O Grêmio que encantou o Brasil e até mesmo a América ficou no passado. Apesar de ter conquistado o tricampeonato gaúcho recentemente, a equipe comandada por Renato Portaluppi não tem conseguido repetir boas atuações em 2020. A derrota sofrida para o Sport, na quinta-feira (3), foi mais uma prova de que algo mudou na Arena.
Mesmo que tenha finalizado inúmeras vezes (28, segundo o SofaScore), nem todas as finalizações saíram de jogadas trabalhadas pelo chão. Muitas foram de bolas alçadas à área, que dependem de fatores difíceis de controlar para serem concluídas. Não à toa, apenas sete chegaram ao gol de Luan Polli. E, quando as redes balançaram, o lance foi gerado por uma bola enfiada em profundidade, por Robinho, para explorar a infiltração de Pepê entre os zagueiros — como nos velhos tempos.
Números como estes ajudam a explicar por que o Tricolor é o time do Brasileirão que precisa do maior número de finalizações para marcar um gol: média de 19,2 chutes.
Cruzamentos
Embora o elenco tenha perdido alguns jogadores em relação a outras temporadas, como o atacante Everton Cebolinha, o sistema tático segue sendo o mesmo 4-2-3-1. A diferença está na característica dos atletas que ocuparam as vagas e que, consequentemente, alteram o modelo de jogo praticado pela equipe.
Desde 2015, o Grêmio usava do chamado jogo apoiado. Ou seja, os atletas se aproximavam e trocavam passes curtos, que, aos poucos, envolviam o rival. Geralmente, esta movimentação se dava pelo lado direito, com Edilson, Ramiro, Arthur e Luan combinando jogadas para que, em uma inversão pelo lado esquerdo, com a marcação fragilizada, a jogada aguda acontecesse com Pedro Rocha, Fernandinho ou o próprio Everton.
Em 2020, se vê um time menos paciente, com mais pressa de concluir o lance. Contra o Sport, por exemplo, foram 48 bolas levantadas na área pernambucana — 20 delas pelo lateral-direito Orejuela. É como se o Grêmio cruzasse uma bola a cada dois minutos.
Renato justifica a exploração da bola aérea pela presença do centroavante Diego Souza. Mas outros camisas 9 já foram usados antes e, nem por isso, o time viveu de uma ideia só. A explicação para isso pode estar no meio-campo.
Volantes construtores
Um dos símbolos do estilo de jogo que glorificou o Grêmio é Maicon. Quando ele está em campo, o time consegue praticar um modelo semelhante ao das campanhas vitoriosas da Copa do Brasil e Libertadores. No empate com o Corinthians, por exemplo, pela segunda rodada do Brasileirão deste ano, mesmo que o resultado tenha sido 0 a 0, o camisa 8 ditou o ritmo do meio-campo.

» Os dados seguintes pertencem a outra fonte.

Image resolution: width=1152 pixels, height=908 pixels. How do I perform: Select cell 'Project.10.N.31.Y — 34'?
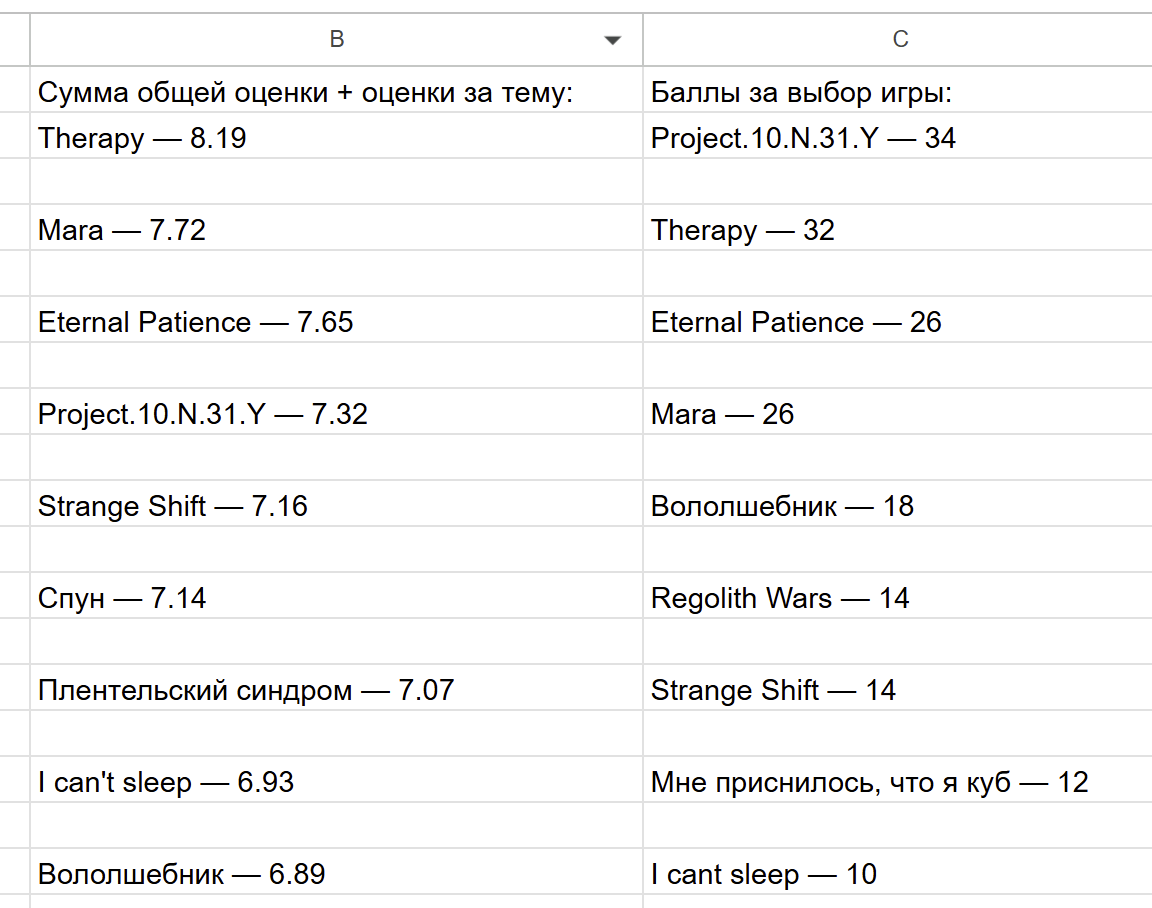(x=898, y=136)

Nos 84 minutos que esteve presente no gramado, foi responsável por 74 passes (com 92% de índice de acerto) e apenas sete bolas longas. Porém, aos 34 anos, o volante não consegue atuar com tanta frequência. E sem ele, como aconteceu diante do Sport, Renato opta por escalar Lucas Silva, que acabou substituído antes mesmo do intervalo, após 38 passes certos e os mesmos sete lançamentos.
O que chama a atenção é a faixa de campo ocupada por ambos e demonstrada através da análise do mapa de calor. Maicon aparece da intermediária para a frente, enquanto Lucas está atrás desta mesma linha.

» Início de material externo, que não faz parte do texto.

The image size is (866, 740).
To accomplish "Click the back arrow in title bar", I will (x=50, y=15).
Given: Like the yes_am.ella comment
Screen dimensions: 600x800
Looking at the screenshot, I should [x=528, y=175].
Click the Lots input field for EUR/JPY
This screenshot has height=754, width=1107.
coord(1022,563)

Para piorar, o técnico gremista optou por iniciar este último jogo com Thiago Neves como meia centralizado — o que seria o seu último jogo pelo clube. Embora vestisse a camisa 10, o experiente jogador é muito mais um meia-atacante do que um criador de jogadas, o que o aproximava constantemente da área, abrindo um rombo entre os setores defensivo e ofensivo.
A situação só melhorou quando Jean Pyerre foi acionado e, posicionado como um volante, passou a distribuir melhor o jogo. Os números comprovam isso: mesmo estando menos tempo em campo, o jovem meia trocou mais passes do que Thiago Neves (74 contra 28), finalizou mais vezes (cinco contra quatro) e perdeu menos a posse da bola (nove contra seis).
Considerando estas estatísticas, o segundo tempo pode mostrar um caminho para Renato: Jean Pyerre pode ser o jogador do elenco que mais se aproxime de Maicon. Como o treinador está, aos poucos, perdendo sua fórmula vencedora, o jeito será reinventar o time.